TORONTO, Ontario – Canada urgently needs a long-term strategy to address looming capacity constraints in the nation’s surface transportation infrastructure, Rob Ritchie, President and Chief Executive Officer of Canadian Pacific Railway, said here Dec. 5.
“Let’s resolve here and now to make the improvement and sustainability of Canada’s transportation infrastructure a national priority,” Ritchie said in a speech to the Toronto Railway Club. “This is a great gift that our government and business leaders can give to future generations of Canadians.”
He called on federal, provincial and civic leaders to develop “a new, collective vision” for an efficient, integrated and sustainable transportation infrastructure to support the productivity and competitiveness of the Canadian economy.
He said Canada’s transportation industry wants to work with all levels of government to build a seamless network encompassing ports, freight and commuter rail, and roads.
“We need this to strengthen the nation’s competitiveness in an increasingly competitive world. The transportation industry has a vision but we cannot do it alone.”
While shipping volumes are growing, Ritchie contends, there are limits to further growth of the highway system. Meanwhile, the expansion of the nation’s railway system is being constrained by punitive taxation and outdated regulation.
“This situation is already past the stage where it should be acceptable to the citizens of Canada and to our policy makers,” Ritchie said.

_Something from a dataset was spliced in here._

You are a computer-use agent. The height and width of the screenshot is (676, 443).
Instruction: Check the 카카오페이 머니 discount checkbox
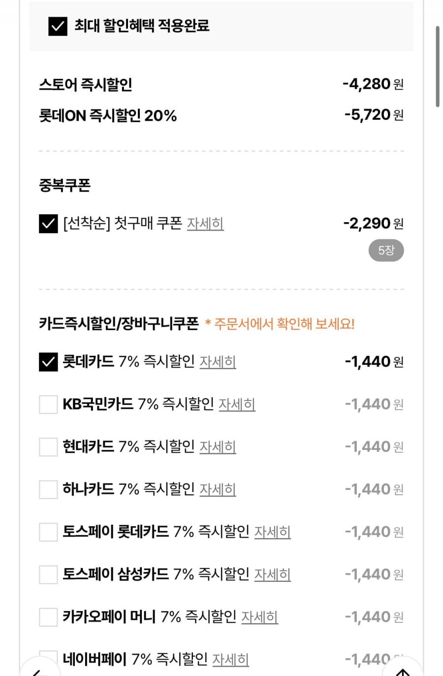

“We as a nation have to ask our policy makers: Must we wait until we get to a serious crisis point and capacity crunch in our transportation infrastructure before we address the problem? I hope we have the intelligence to deal with this issue before it seriously harms our economy.”
As far as the railway industry is concerned, Ritchie said Canadian policy makers should be nurturing and encouraging railways as a “strategic national asset.”

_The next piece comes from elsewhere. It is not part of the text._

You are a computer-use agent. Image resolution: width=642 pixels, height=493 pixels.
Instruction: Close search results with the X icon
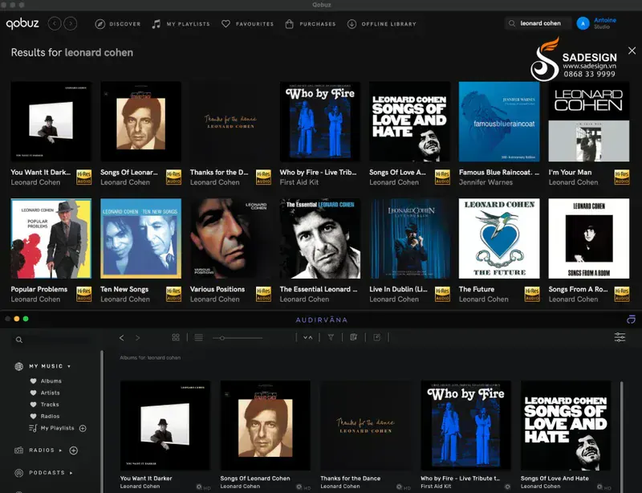[632, 51]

“A strong Canadian rail industry is part of the solution to many large policy issues such as the quality of life in urban centers and border security and efficiency,” he said.
All levels of government need to take a more holistic view of the Canadian transportation landscape and think beyond building more roads and highways, Ritchie said. “Paving over more Ontario farmland is not a solution to (the province’s) pollution and gridlock problems. Rail must be part of the solution. As a nation, we can no longer afford to take rail for granted.”

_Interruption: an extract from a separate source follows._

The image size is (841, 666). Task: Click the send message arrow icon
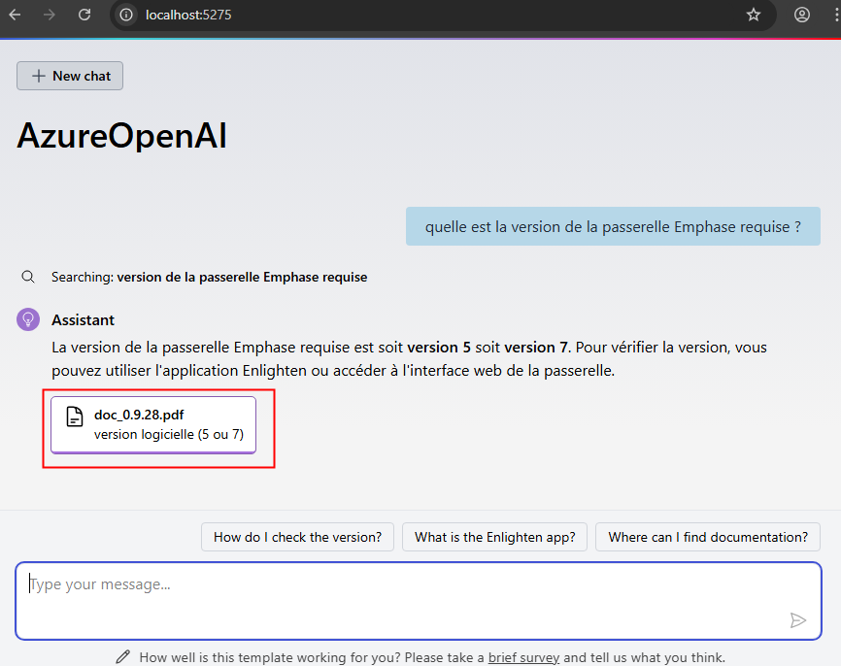click(798, 620)
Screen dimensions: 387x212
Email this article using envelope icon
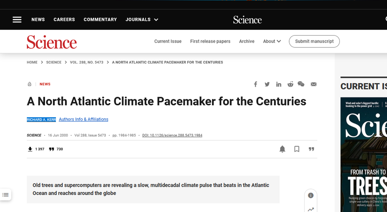click(313, 84)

Railways need to maximize their ability to reinvest in their infrastructure to accommodate future growth and therefore “we need radical changes to regulation, taxation and public policy to ensure rail can meet the capacity demands of a growing economy.”
In the absence of taxation reform, Canada should make more public investments in the nation’s rail infrastructure through public-private partnerships or P3s, he said.
In Ontario, with a $2-billion investment through a P3 with various levels of government, “we could take more than a million trucks off the 401 – that’s about one quarter of the long-haul trucks currently chewing up the asphalt on the Montreal-Toronto-Windsor corridor – and put their trailers onto an expanded intermodal service. For taxpayers, this is a much cheaper, smarter alternative to expanding the highway infrastructure – and it could be done in four to five years.
“Simultaneously, we would improve the efficiency of the trucking industry and solve some of the traffic congestion and pollution problems in Montreal and Toronto. We would make the Canadian economy more productive and efficient and provide VIA Rail an opportunity to expand high-speed inter-city passenger rail service.”